• Exercise directions: Omit all pictures, then retype exactly the lines from the one that contains "Task: Click the E-Mail toolbar icon" through the end of the listing.

• Exercise data:
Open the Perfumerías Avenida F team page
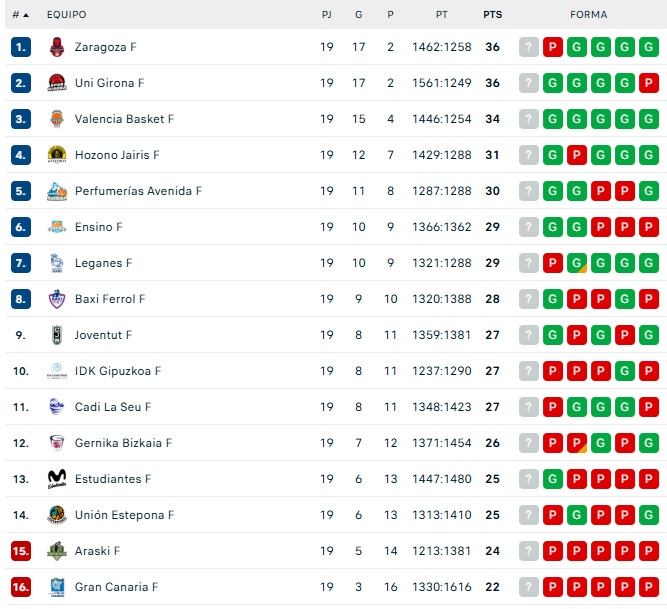The width and height of the screenshot is (667, 609). pyautogui.click(x=138, y=191)
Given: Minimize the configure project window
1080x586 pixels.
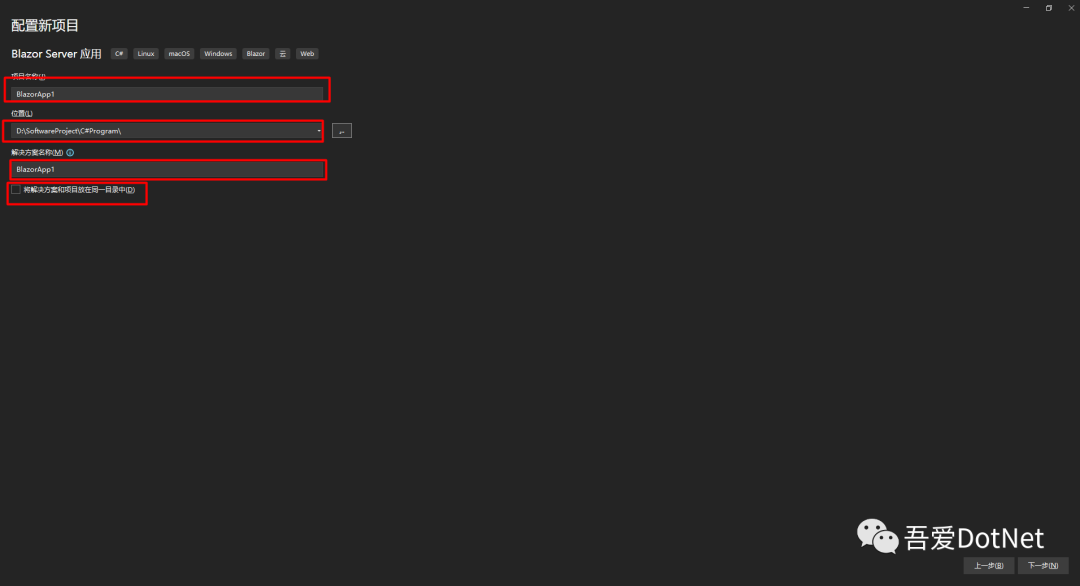Looking at the screenshot, I should [1026, 8].
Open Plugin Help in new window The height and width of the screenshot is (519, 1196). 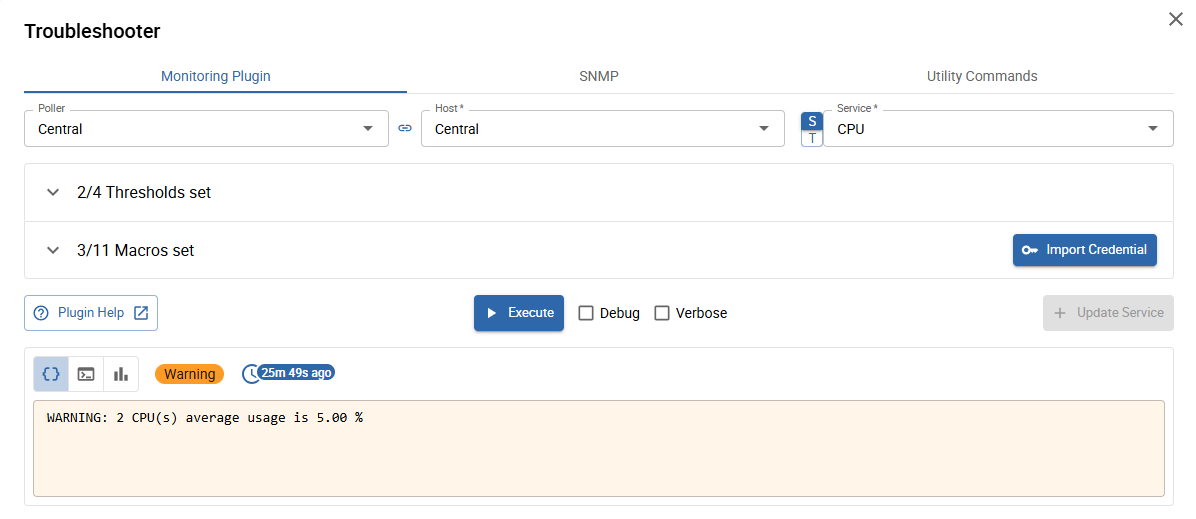(x=91, y=313)
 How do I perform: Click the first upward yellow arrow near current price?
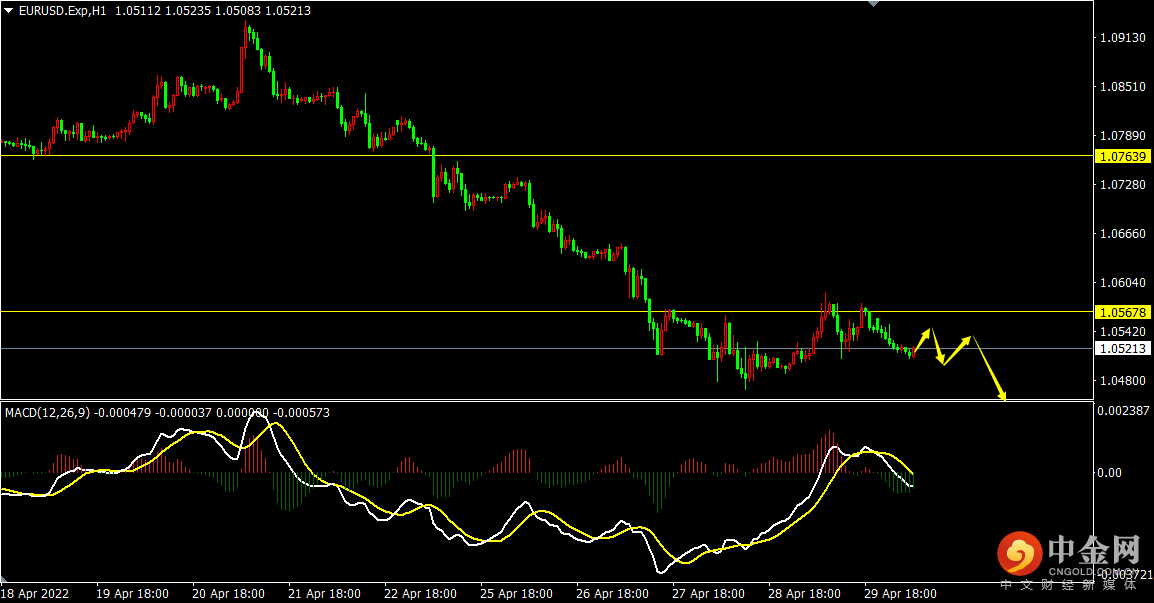coord(922,340)
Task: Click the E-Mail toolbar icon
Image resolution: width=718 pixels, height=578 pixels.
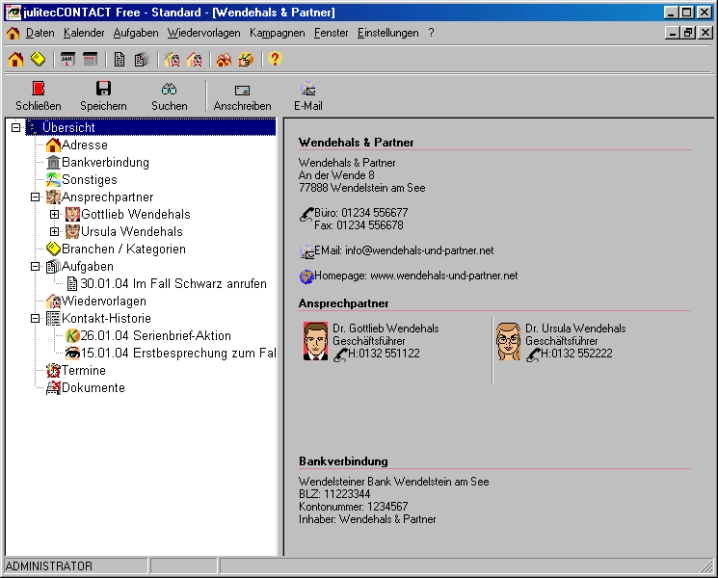Action: pos(308,90)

• Result of this exercise:
Task: Click the E-Mail toolbar icon
Image resolution: width=718 pixels, height=578 pixels.
Action: pos(308,90)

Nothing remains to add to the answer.